TO DO: Lay out the material as a Markdown table with the columns "Row" and "Content", omitting blank lines. Begin at the line containing "700x363 pixels." and end after the line containing "[x=323, y=496]".

─── DATA TO PROCESS ───

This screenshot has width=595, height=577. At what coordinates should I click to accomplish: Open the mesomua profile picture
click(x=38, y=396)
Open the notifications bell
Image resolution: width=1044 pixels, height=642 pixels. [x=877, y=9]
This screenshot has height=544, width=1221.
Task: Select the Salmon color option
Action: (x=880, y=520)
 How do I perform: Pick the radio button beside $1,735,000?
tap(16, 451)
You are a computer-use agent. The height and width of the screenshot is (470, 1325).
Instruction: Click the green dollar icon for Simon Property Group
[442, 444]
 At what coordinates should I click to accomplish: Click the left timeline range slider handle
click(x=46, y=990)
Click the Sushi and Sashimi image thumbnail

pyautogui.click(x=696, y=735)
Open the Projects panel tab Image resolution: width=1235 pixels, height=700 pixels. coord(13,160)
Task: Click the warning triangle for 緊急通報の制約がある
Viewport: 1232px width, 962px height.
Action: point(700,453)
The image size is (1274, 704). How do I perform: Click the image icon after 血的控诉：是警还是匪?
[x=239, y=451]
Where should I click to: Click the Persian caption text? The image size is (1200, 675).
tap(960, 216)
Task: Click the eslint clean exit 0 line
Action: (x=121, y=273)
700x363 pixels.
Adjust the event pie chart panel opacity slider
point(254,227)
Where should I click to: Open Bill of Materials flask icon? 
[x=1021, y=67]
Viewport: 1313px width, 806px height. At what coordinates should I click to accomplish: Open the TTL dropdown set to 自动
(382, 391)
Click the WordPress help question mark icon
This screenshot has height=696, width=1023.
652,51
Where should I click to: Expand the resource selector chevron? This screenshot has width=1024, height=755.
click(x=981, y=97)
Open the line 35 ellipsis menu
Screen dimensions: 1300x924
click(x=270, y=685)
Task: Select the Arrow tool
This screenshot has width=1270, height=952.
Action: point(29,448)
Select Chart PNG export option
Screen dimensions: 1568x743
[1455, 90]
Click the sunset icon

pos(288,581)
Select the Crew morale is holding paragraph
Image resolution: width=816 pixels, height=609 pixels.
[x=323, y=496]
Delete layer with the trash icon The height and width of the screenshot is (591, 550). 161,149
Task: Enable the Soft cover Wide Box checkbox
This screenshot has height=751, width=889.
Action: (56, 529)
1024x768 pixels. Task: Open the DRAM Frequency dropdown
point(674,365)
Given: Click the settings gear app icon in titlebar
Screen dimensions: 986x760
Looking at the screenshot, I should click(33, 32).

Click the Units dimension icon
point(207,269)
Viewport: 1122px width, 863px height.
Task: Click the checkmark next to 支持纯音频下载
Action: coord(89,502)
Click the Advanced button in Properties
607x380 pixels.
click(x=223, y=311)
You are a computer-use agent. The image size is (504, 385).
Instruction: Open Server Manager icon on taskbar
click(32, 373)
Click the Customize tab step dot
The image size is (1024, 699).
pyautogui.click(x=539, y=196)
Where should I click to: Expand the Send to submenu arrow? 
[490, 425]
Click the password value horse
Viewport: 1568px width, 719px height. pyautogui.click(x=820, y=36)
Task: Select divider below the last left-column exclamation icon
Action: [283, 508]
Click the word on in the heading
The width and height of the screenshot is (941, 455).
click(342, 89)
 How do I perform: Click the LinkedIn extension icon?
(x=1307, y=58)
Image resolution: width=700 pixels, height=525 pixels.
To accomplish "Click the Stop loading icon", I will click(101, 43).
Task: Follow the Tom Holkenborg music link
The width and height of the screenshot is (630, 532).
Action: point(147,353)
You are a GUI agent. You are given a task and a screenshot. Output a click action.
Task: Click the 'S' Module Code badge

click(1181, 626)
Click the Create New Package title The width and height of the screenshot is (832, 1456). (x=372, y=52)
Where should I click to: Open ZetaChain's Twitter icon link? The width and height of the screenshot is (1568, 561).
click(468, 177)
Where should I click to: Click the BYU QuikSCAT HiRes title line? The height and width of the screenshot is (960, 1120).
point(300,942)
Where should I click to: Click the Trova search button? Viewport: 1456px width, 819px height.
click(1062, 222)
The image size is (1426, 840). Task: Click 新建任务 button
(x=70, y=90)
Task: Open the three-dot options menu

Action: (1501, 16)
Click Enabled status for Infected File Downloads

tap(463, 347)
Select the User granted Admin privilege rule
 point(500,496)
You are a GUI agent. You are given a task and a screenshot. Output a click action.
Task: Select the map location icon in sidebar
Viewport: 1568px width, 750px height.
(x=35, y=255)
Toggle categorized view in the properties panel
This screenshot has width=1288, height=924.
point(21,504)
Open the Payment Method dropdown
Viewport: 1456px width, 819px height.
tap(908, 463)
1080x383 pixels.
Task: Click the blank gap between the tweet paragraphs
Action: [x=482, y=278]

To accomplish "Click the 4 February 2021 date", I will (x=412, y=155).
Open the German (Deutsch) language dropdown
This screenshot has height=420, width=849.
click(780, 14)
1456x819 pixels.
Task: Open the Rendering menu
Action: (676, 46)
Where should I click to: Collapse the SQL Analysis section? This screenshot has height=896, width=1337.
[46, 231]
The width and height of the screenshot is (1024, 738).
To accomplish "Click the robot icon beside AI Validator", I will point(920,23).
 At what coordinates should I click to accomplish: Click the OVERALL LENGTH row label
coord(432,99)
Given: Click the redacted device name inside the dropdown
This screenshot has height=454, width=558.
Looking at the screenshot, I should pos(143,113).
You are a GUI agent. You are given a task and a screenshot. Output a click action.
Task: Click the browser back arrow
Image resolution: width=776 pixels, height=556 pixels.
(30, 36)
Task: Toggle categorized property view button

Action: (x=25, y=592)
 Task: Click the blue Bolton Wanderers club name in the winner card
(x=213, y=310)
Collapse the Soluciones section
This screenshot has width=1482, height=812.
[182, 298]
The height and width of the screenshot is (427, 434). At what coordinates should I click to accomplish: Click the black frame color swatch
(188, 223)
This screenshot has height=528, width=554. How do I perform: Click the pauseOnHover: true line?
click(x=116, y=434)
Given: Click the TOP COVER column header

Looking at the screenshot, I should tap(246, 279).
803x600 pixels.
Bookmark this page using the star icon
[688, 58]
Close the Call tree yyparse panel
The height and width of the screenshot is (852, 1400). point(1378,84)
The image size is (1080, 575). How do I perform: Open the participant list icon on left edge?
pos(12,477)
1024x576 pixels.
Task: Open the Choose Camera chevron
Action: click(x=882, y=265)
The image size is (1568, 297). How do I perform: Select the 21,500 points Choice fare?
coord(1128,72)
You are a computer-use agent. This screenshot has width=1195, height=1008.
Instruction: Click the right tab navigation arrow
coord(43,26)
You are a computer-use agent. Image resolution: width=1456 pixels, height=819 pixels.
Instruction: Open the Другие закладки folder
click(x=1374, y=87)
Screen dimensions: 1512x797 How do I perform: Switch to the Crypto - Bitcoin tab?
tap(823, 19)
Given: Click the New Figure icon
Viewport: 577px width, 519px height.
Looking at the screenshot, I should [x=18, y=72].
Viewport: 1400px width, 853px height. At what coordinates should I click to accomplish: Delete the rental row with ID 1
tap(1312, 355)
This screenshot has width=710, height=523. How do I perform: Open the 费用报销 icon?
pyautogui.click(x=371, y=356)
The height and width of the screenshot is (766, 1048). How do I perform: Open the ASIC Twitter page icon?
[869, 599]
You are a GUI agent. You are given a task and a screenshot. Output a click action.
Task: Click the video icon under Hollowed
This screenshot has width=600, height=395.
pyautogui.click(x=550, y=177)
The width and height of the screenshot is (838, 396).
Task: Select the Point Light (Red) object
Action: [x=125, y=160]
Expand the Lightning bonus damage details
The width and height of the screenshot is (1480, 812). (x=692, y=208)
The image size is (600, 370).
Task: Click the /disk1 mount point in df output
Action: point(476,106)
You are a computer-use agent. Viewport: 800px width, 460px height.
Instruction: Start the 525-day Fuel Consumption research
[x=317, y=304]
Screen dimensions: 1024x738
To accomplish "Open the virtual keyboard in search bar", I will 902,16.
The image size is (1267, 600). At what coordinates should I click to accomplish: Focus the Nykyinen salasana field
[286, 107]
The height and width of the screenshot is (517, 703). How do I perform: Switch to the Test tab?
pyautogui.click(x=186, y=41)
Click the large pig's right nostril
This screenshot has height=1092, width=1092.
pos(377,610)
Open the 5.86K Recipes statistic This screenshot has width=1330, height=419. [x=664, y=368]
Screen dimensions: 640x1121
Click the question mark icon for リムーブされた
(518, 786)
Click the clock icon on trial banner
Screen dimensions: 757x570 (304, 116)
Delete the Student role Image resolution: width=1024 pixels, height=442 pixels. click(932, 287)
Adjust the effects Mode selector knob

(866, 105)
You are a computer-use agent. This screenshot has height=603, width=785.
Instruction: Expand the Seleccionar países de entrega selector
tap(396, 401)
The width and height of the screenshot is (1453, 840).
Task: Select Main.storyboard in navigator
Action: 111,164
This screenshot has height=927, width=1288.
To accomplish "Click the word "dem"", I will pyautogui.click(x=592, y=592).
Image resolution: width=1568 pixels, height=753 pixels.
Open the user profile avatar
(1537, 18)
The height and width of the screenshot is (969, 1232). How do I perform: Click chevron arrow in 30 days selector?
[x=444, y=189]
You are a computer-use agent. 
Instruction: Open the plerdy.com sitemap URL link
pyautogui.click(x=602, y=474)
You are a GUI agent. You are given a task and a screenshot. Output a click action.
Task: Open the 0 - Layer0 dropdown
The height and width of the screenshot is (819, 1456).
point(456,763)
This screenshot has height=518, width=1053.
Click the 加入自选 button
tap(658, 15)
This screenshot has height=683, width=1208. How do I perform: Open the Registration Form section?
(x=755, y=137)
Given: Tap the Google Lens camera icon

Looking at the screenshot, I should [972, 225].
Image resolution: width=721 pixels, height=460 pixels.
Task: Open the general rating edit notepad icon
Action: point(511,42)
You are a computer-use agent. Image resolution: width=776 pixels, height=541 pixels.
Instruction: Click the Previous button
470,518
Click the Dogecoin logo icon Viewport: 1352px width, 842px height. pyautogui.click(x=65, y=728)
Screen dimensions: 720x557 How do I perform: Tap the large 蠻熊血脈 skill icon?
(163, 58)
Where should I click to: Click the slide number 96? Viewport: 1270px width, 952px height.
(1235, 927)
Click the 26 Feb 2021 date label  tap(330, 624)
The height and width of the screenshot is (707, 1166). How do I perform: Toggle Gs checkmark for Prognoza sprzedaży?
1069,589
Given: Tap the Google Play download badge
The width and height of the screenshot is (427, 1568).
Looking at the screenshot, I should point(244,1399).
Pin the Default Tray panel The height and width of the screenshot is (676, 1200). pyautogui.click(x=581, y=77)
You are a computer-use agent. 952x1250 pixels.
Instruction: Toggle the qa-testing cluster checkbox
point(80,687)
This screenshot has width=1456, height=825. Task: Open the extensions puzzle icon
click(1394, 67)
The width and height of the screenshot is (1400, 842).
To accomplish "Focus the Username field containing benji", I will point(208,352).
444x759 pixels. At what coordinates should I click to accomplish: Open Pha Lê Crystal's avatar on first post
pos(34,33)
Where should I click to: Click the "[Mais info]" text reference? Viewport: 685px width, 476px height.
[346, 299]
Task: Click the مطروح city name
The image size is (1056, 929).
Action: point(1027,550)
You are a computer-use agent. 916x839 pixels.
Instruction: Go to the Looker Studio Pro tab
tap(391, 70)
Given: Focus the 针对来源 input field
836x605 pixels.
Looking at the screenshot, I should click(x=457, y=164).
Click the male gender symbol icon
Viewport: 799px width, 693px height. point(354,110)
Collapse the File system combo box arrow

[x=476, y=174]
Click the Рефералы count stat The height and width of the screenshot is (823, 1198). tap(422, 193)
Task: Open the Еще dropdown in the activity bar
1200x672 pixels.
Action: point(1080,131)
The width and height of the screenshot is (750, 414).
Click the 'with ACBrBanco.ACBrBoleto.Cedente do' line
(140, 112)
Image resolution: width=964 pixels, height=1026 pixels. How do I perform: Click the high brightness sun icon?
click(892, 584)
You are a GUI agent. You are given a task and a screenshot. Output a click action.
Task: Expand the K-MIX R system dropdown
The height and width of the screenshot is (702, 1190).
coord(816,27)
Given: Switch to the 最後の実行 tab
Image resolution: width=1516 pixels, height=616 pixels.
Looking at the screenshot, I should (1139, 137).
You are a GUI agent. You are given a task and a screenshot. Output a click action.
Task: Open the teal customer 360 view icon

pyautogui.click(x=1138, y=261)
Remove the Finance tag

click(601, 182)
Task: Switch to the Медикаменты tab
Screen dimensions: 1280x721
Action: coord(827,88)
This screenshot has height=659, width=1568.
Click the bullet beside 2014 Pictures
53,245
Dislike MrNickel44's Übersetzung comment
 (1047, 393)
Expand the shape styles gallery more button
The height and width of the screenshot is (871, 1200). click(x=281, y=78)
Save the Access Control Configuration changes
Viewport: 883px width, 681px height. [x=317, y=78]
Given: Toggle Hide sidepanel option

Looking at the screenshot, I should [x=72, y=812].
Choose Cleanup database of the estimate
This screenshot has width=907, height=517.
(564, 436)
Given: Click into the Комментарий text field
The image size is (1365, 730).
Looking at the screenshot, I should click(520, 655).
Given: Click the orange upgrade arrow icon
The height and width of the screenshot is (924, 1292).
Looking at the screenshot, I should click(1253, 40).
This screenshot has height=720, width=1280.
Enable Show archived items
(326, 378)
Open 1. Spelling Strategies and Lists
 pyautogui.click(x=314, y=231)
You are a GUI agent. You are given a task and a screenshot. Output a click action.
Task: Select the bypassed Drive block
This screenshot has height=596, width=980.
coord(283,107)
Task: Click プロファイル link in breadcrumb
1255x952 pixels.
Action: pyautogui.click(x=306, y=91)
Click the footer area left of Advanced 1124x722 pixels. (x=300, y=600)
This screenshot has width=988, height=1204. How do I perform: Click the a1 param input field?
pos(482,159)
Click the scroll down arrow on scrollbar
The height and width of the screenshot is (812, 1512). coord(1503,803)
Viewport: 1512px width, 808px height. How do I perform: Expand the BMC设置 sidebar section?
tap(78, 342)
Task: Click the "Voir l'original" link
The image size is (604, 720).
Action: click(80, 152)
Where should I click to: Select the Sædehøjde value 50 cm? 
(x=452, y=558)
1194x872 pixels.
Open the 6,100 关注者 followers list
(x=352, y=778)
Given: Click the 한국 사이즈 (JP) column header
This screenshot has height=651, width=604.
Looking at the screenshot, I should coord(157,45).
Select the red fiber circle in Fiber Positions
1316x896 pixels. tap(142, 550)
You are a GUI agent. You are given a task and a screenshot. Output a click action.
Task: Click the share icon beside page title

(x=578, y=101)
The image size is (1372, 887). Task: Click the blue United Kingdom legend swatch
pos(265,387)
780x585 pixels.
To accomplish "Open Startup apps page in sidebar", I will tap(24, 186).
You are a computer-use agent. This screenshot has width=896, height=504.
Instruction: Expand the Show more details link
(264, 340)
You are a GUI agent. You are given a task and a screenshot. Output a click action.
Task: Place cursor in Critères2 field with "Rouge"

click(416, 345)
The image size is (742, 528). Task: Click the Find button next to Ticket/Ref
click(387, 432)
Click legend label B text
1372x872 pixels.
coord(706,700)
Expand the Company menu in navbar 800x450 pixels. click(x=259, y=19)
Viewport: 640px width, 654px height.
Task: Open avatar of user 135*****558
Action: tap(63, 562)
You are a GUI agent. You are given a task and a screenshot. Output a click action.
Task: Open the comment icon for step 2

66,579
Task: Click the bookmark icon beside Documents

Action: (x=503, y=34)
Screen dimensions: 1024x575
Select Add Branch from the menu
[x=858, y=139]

───

OUTPUT BELOW:
| Row | Content |
|---|---|
| 1 | 700x363 pixels. |
| 2 | Adjust the event pie chart panel opacity slider |
| 3 | point(254,227) |
| 4 | Where should I click to: Open Bill of Materials flask icon?  |
| 5 | [x=1021, y=67] |
| 6 | Viewport: 1313px width, 806px height. At what coordinates should I click to accomplish: Open the TTL dropdown set to 自动 |
| 7 | (382, 391) |
| 8 | Click the WordPress help question mark icon |
| 9 | This screenshot has height=696, width=1023. |
| 10 | 652,51 |
| 11 | Where should I click to: Expand the resource selector chevron? This screenshot has width=1024, height=755. |
| 12 | click(x=981, y=97) |
| 13 | Open the line 35 ellipsis menu |
| 14 | Screen dimensions: 1300x924 |
| 15 | click(x=270, y=685) |
| 16 | Task: Select the Arrow tool |
| 17 | This screenshot has width=1270, height=952. |
| 18 | Action: point(29,448) |
| 19 | Select Chart PNG export option |
| 20 | Screen dimensions: 1568x743 |
| 21 | [1455, 90] |
| 22 | Click the sunset icon |
| 23 | pos(288,581) |
| 24 | Select the Crew morale is holding paragraph |
| 25 | Image resolution: width=816 pixels, height=609 pixels. |
| 26 | [x=323, y=496] |